Mechanisms underlying the selectivity of meta‐diamides between insect resistance to dieldrin (RDL) and human γ‐aminobutyric acid (GABA) and glycine receptors

Abstract

Meta-diamides [3-benzamido-N-(4-(perfluoropropan-2-yl)phenyl)benzamides] show high insecticide activity by acting as antagonists to the insect resistance to dieldrin (RDL) γ-aminobutyric acid (GABA) receptors. In contrast, low-level antagonist activities of meta-diamides have been demonstrated against the human GABA type A receptor (GABAA R) α1β2γ2S, mammalian GABAA R α1β3γ2S, and the human glycine receptor (GlyR) α1β. Glycine residue 336 in the membrane-spanning region M3 of the Drosophila RDL GABA receptor is essential for its high sensitivity to meta-diamide 7, [3-benzamido-N-(2-bromo-4-(perfluoropropan-2-yl)-6-(trifluoromethyl)phenyl)-2-fluorobenzamide]. We examined the effects of an equivalent mutation (M288G) in spontaneously opened human GABAA R β3 homomers using membrane potential assay. Picrotoxin and fipronil blocked spontaneously opened human GABAA Rs β3 and β3-M286G in a concentration-dependent manner. In contrast, meta-diamide 7 did not block spontaneously opened GABAA R β3 homomers, although meta-diamide 7 blocked spontaneously opened GABAA R β3-M286G homomers.
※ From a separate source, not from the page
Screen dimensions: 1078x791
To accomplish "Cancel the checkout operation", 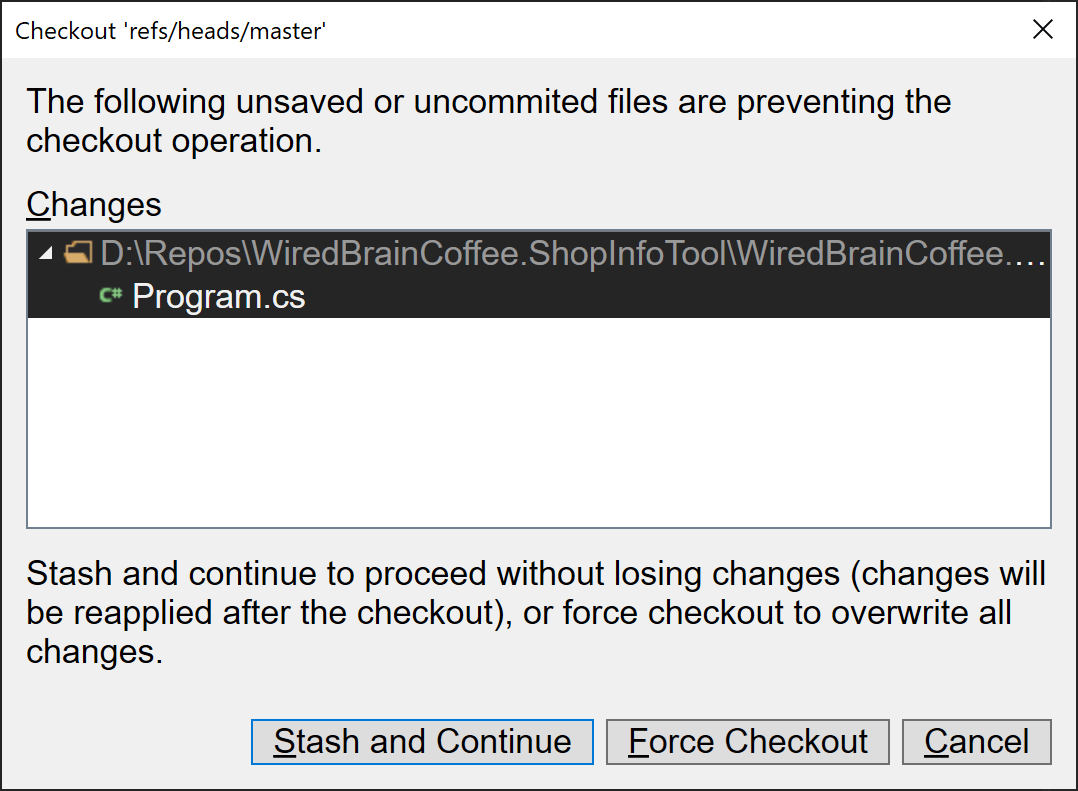I will click(x=976, y=742).
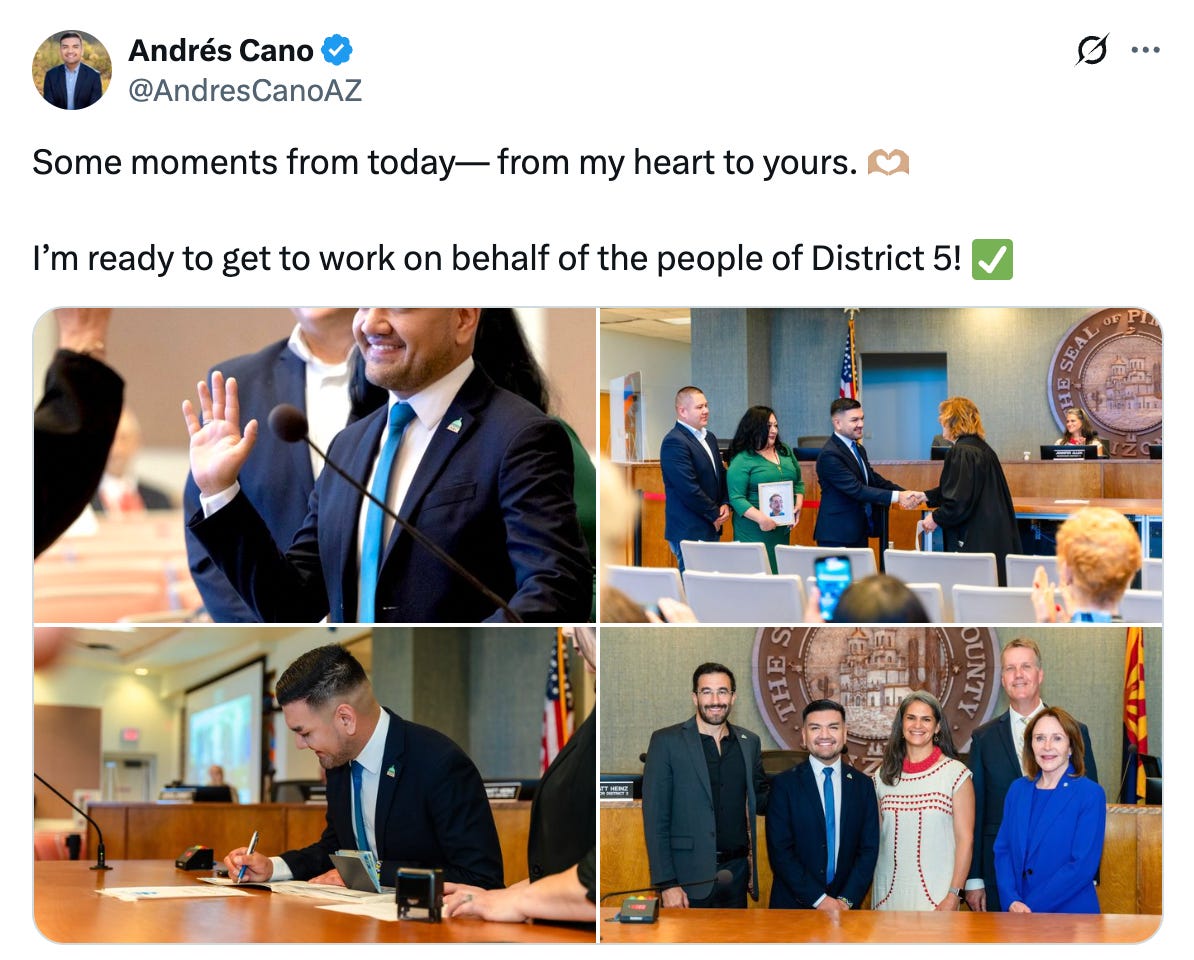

In addition, inhibitory potency of meta-diamide 7 for GABA-induced membrane potential change in cells expressing GABAA R α1β3-M286G was much higher than that in cells expressing GABAA R α1β3. In the same way, the equivalent mutation (A288G) in GlyR α1 increased the inhibitory potency of meta-diamide 7 for GlyRs α1 and α1β. Studies substituting an equivalent mutation (M288G) in spontaneously opening human GABAA R β3 homomers and human GABAA Rs α1β3 heteromers suggest that M286 in human GABAA R β3 is important for the low sensitivity to meta-diamide 7. In this study, we summarize the mechanisms underlying the selectivity of meta-diamides between insect RDL and human GABA and glycine receptors. © 2020 Society of Chemical Industry.